When you reach the line that contains "Task: Click the blue table settings icon", give it back exactly along with each line after it to the end of the entries; skip any pictures.
[Supplied records Boundary: Start]
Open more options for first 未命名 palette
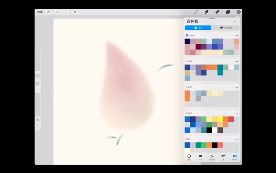This screenshot has height=173, width=276. [x=236, y=61]

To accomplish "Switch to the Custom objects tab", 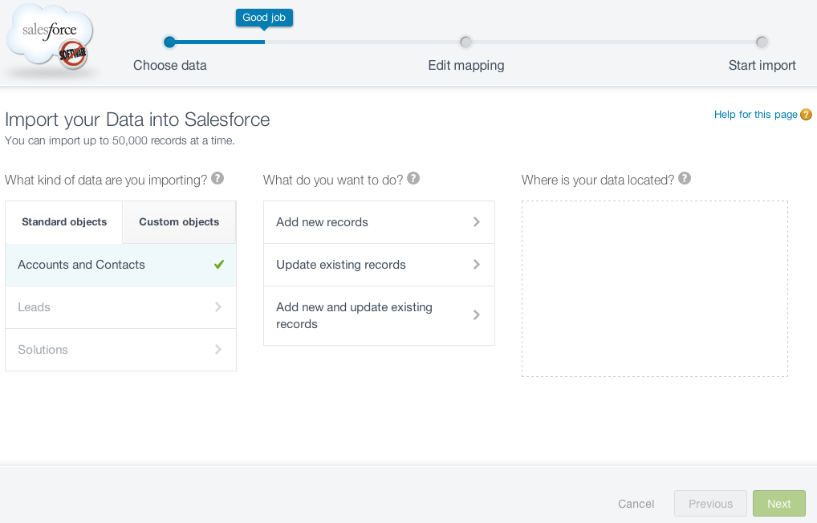I will pyautogui.click(x=179, y=222).
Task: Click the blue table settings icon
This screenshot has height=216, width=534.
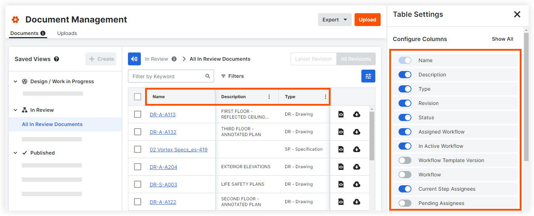Action: pyautogui.click(x=368, y=76)
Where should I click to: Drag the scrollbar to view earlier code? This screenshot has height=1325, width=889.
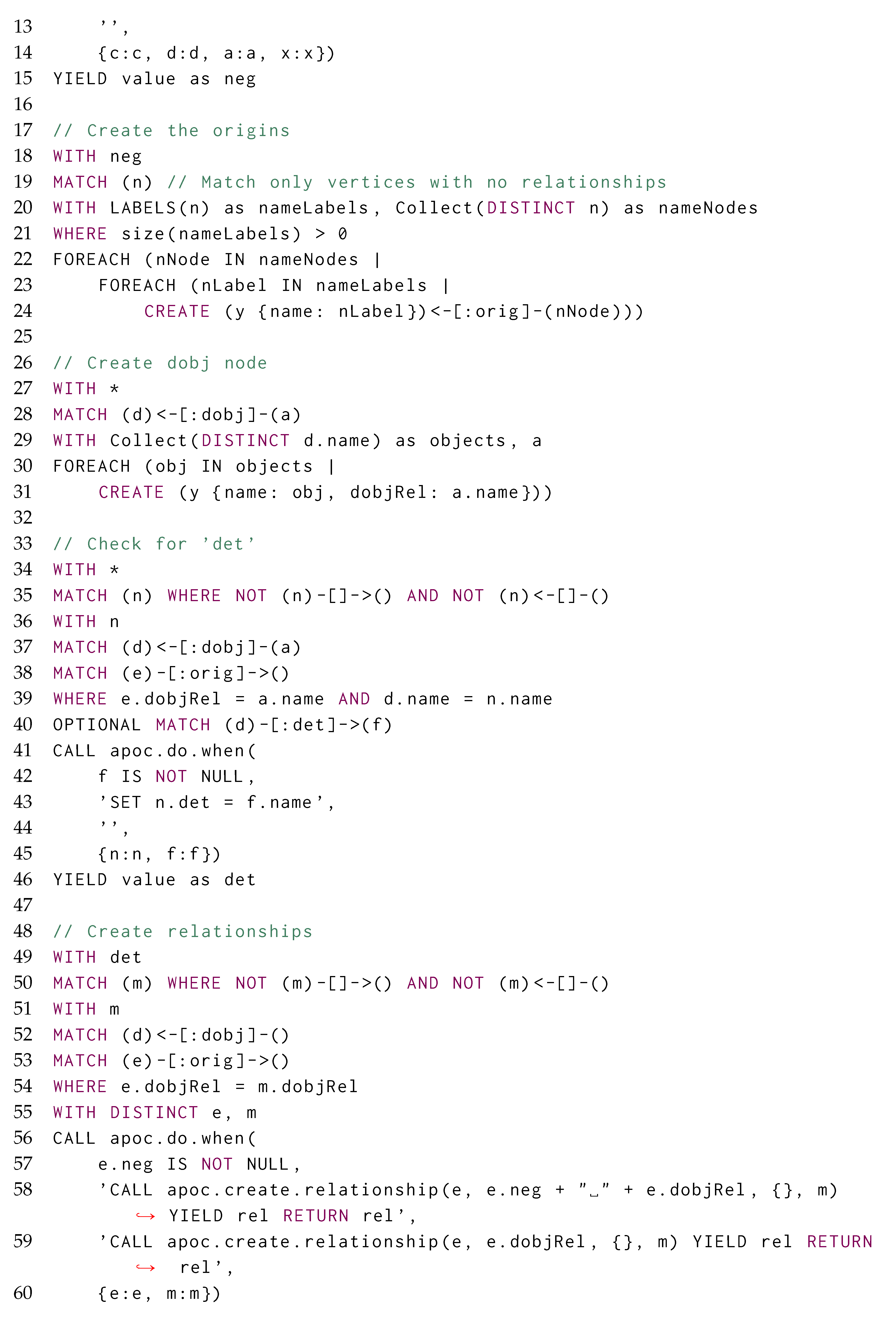click(x=886, y=662)
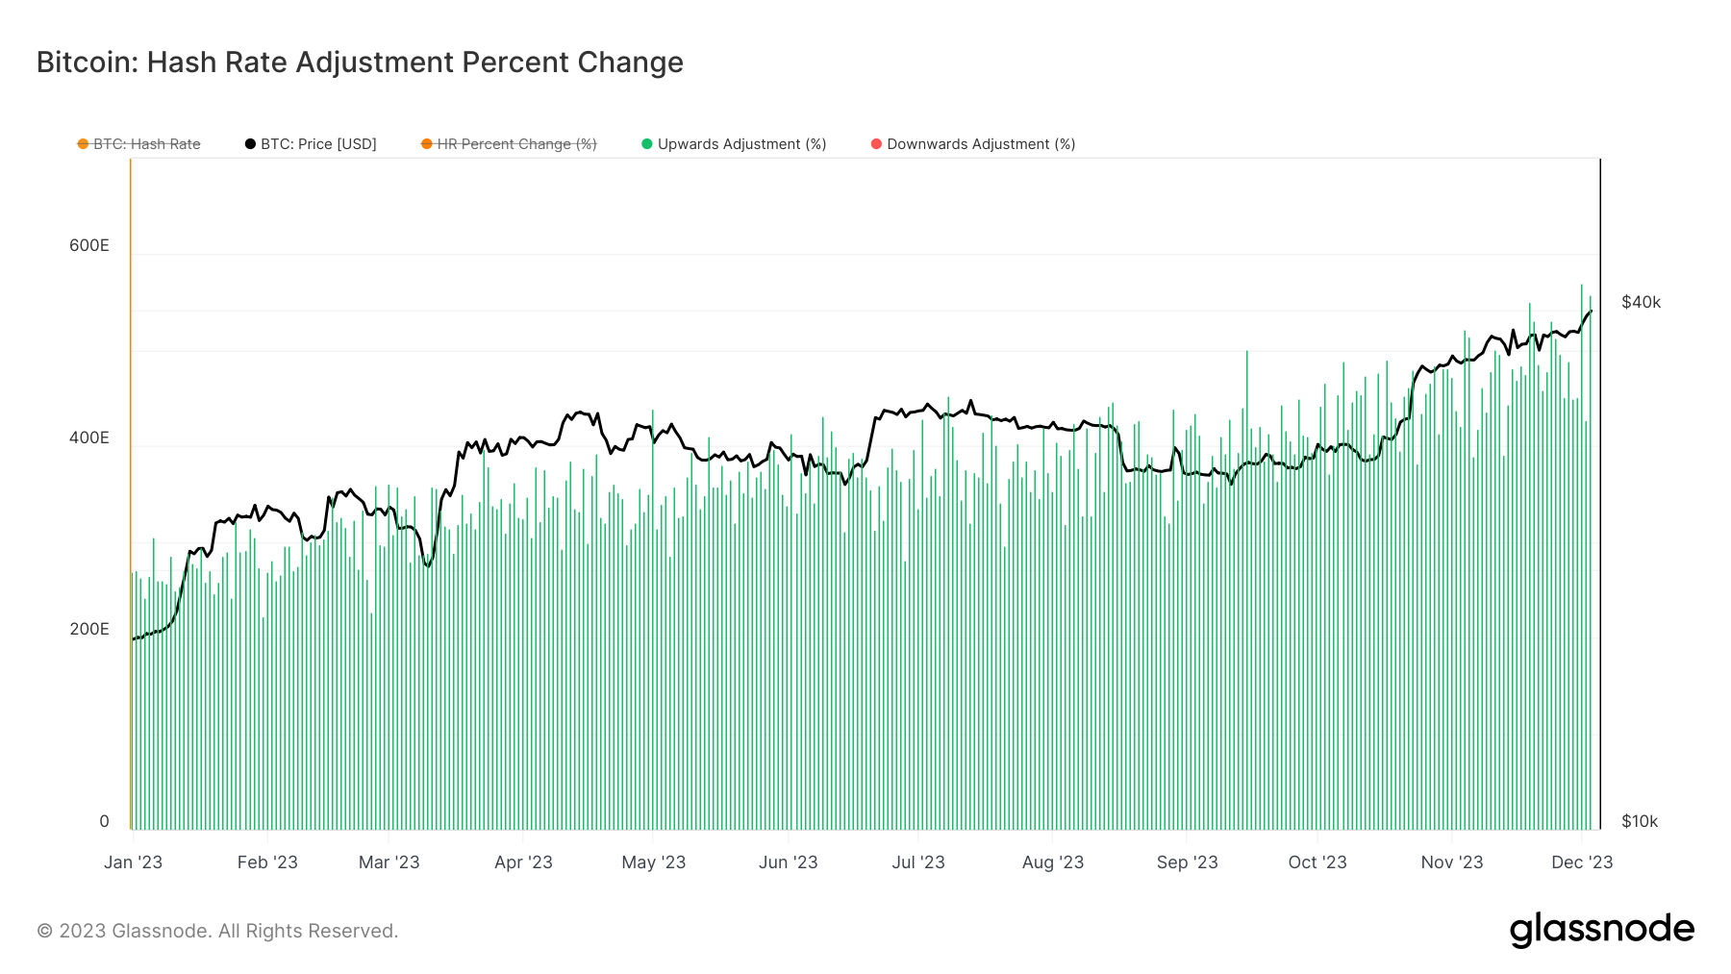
[Supplied records Boundary: End]
Exercise solution:
Task: Click the blue table settings icon
This screenshot has height=216, width=534.
Action: pyautogui.click(x=368, y=76)
Where should I click to: Drag the scrollbar to view earlier code? This screenshot has height=1325, width=889.
click(x=886, y=662)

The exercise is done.